BEGIN Dataset rows

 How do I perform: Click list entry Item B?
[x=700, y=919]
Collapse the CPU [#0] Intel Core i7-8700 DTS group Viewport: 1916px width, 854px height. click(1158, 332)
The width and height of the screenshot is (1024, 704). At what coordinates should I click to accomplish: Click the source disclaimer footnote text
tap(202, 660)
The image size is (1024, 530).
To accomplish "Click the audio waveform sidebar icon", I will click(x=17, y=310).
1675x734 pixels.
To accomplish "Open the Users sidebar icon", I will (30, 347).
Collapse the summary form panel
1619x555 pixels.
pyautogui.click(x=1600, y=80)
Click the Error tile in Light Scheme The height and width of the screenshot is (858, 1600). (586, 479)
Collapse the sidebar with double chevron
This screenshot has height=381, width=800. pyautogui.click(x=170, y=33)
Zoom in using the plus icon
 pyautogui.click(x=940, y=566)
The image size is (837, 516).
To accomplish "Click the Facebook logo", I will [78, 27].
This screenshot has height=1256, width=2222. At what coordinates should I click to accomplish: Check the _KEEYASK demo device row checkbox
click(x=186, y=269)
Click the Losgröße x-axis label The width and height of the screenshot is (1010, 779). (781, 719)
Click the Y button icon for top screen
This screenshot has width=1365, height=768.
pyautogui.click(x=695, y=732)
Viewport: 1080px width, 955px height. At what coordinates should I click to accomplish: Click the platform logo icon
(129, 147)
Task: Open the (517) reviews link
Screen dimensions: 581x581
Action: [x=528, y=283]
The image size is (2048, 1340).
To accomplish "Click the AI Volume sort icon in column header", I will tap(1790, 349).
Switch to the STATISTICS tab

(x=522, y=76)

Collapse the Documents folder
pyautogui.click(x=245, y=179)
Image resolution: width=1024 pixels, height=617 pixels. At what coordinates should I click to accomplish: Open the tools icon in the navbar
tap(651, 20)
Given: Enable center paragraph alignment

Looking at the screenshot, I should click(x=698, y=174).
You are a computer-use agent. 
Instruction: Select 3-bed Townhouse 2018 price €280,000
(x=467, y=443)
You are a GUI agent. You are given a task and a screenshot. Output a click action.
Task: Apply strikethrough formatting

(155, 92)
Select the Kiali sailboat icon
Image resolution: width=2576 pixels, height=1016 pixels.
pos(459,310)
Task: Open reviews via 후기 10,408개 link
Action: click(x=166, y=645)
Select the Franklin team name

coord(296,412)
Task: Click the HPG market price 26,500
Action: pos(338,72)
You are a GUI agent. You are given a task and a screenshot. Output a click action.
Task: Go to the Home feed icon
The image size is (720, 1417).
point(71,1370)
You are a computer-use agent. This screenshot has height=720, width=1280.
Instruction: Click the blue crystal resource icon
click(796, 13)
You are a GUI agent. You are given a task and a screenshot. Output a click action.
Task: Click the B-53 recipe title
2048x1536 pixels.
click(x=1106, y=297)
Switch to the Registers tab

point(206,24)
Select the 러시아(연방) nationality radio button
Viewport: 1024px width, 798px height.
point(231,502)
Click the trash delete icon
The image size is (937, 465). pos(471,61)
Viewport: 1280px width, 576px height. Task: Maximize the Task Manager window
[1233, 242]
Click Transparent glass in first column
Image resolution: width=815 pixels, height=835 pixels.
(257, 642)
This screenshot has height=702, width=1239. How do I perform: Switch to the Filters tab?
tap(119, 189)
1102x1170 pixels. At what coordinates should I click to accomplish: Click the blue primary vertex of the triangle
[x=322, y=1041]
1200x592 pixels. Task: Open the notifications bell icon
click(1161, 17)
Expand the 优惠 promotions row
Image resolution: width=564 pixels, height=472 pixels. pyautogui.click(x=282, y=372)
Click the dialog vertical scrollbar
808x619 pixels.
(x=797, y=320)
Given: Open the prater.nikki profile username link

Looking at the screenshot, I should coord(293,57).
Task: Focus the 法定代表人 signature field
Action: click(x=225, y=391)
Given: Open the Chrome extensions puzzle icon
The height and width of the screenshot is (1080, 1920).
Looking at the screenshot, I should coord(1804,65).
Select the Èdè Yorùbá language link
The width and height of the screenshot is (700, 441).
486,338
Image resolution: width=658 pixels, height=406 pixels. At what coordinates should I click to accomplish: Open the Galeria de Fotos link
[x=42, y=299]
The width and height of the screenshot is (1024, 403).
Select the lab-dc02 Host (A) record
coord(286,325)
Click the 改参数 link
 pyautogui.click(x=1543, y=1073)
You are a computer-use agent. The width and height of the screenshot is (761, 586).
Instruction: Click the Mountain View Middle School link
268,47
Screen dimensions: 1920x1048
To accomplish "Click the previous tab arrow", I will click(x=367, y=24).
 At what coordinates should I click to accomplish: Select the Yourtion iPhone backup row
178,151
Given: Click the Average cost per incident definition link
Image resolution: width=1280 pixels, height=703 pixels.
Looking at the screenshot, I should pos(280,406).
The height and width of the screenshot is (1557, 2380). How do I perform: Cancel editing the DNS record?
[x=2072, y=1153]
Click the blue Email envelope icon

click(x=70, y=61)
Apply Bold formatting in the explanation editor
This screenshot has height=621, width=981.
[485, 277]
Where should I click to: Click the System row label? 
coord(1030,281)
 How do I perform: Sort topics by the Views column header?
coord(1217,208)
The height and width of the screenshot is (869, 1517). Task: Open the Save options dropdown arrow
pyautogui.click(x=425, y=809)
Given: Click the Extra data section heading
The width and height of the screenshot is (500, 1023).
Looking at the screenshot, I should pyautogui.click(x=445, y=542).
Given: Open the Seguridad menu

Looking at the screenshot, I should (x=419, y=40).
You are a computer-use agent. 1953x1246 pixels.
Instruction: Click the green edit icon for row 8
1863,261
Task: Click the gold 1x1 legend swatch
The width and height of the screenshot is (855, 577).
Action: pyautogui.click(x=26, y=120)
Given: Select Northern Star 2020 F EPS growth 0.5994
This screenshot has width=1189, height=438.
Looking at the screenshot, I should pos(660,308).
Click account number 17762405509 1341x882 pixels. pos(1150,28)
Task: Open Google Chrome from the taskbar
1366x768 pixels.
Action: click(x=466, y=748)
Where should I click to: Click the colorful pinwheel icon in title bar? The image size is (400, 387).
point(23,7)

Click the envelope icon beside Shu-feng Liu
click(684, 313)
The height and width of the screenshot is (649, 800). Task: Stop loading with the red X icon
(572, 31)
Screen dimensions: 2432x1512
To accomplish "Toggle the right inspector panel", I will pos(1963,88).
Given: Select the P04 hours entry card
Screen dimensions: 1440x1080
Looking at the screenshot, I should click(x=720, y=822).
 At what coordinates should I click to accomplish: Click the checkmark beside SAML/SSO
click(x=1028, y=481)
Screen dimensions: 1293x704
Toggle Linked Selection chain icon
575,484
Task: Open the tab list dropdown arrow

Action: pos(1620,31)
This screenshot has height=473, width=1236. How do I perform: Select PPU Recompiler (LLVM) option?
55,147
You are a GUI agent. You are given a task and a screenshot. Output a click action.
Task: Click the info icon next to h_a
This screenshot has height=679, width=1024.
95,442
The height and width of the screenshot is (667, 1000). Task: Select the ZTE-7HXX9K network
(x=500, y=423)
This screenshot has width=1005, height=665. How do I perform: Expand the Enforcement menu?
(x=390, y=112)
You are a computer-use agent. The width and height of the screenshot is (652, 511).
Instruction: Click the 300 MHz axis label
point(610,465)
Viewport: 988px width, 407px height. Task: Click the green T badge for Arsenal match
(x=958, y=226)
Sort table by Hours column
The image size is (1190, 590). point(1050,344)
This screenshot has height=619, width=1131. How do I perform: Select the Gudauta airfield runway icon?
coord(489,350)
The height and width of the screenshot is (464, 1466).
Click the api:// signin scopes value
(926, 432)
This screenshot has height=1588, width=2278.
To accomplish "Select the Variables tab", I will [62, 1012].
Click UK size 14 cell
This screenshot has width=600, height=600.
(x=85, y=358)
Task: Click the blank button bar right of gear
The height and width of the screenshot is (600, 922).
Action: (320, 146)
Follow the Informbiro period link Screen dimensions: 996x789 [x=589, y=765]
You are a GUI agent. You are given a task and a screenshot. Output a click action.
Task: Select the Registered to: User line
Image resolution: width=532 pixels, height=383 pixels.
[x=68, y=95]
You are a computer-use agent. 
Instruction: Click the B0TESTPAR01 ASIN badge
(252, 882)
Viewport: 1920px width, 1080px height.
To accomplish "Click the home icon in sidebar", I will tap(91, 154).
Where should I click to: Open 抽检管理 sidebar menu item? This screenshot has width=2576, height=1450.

END Dataset rows

Please arrange the lines of the items above as a numbered list, starting with the line that contains "Click the Losgröße" and continuing through the line that contains "Action: pos(338,72)". Leave out blank lines.

Expected answer
1. Click the Losgröße x-axis label The width and height of the screenshot is (1010, 779). (781, 719)
2. Click the Y button icon for top screen
3. This screenshot has width=1365, height=768.
4. pyautogui.click(x=695, y=732)
5. Viewport: 1080px width, 955px height. At what coordinates should I click to accomplish: Click the platform logo icon
6. (129, 147)
7. Task: Open the (517) reviews link
8. Screen dimensions: 581x581
9. Action: [x=528, y=283]
10. The image size is (2048, 1340).
11. To accomplish "Click the AI Volume sort icon in column header", I will tap(1790, 349).
12. Switch to the STATISTICS tab
13. (x=522, y=76)
14. Collapse the Documents folder
15. pyautogui.click(x=245, y=179)
16. Image resolution: width=1024 pixels, height=617 pixels. At what coordinates should I click to accomplish: Open the tools icon in the navbar
17. tap(651, 20)
18. Given: Enable center paragraph alignment
19. Looking at the screenshot, I should click(x=698, y=174).
20. You are a computer-use agent. 
21. Instruction: Select 3-bed Townhouse 2018 price €280,000
22. (x=467, y=443)
23. You are a GUI agent. You are given a task and a screenshot. Output a click action.
24. Task: Apply strikethrough formatting
25. (155, 92)
26. Select the Kiali sailboat icon
27. Image resolution: width=2576 pixels, height=1016 pixels.
28. pos(459,310)
29. Task: Open reviews via 후기 10,408개 link
30. Action: click(x=166, y=645)
31. Select the Franklin team name
32. coord(296,412)
33. Task: Click the HPG market price 26,500
34. Action: pos(338,72)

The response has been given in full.